What the task asks: List every line in the records below that contains the string "green". Case matters.
****
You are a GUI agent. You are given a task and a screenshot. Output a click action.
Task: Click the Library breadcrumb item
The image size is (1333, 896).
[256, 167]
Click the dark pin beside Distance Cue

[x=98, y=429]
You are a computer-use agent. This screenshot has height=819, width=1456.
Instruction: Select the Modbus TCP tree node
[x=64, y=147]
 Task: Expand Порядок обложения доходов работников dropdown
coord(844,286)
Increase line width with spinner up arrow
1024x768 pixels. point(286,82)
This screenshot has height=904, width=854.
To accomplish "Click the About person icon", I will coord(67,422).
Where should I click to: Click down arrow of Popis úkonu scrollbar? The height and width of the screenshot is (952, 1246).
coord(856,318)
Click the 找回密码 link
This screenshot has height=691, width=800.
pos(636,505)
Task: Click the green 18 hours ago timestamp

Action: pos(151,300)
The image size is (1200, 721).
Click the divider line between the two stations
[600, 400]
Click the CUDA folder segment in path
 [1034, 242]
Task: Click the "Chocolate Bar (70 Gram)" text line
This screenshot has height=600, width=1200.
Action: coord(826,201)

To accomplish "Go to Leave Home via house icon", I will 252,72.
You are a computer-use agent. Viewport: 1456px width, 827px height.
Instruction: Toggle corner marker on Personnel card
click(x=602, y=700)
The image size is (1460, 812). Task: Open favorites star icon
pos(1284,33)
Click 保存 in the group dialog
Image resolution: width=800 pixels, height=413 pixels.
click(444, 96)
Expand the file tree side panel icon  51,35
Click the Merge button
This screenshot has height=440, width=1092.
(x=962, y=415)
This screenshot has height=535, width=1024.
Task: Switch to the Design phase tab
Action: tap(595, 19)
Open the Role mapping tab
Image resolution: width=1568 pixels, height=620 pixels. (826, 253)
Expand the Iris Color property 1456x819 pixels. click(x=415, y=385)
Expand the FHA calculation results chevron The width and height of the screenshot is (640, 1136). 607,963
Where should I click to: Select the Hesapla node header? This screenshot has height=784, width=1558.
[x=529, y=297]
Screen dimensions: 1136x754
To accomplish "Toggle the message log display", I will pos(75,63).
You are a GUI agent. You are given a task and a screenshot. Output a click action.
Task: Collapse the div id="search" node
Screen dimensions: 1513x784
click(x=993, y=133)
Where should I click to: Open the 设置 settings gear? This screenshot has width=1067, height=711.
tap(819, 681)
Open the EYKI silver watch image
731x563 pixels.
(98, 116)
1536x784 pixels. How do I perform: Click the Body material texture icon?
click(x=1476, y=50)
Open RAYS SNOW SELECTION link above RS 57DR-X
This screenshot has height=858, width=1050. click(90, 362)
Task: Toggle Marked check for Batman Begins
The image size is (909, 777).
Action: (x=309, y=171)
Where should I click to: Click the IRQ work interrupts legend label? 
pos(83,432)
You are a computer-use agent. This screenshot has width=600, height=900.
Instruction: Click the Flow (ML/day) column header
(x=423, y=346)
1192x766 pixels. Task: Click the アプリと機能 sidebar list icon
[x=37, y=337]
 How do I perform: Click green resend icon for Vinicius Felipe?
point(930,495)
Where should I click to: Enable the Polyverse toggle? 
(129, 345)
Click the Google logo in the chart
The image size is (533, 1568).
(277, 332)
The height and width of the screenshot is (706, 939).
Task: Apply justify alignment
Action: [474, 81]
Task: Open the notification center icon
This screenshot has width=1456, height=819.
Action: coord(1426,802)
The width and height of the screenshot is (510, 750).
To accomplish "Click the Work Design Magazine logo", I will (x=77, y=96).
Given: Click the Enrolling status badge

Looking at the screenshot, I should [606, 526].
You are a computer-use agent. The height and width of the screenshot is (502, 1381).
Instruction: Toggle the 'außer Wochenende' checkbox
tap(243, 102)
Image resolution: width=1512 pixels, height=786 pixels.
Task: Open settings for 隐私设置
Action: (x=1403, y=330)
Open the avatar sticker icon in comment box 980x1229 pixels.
****
Answer below:
Task: Click the green 18 hours ago timestamp
 How do I perform: Click green resend icon for Vinicius Felipe?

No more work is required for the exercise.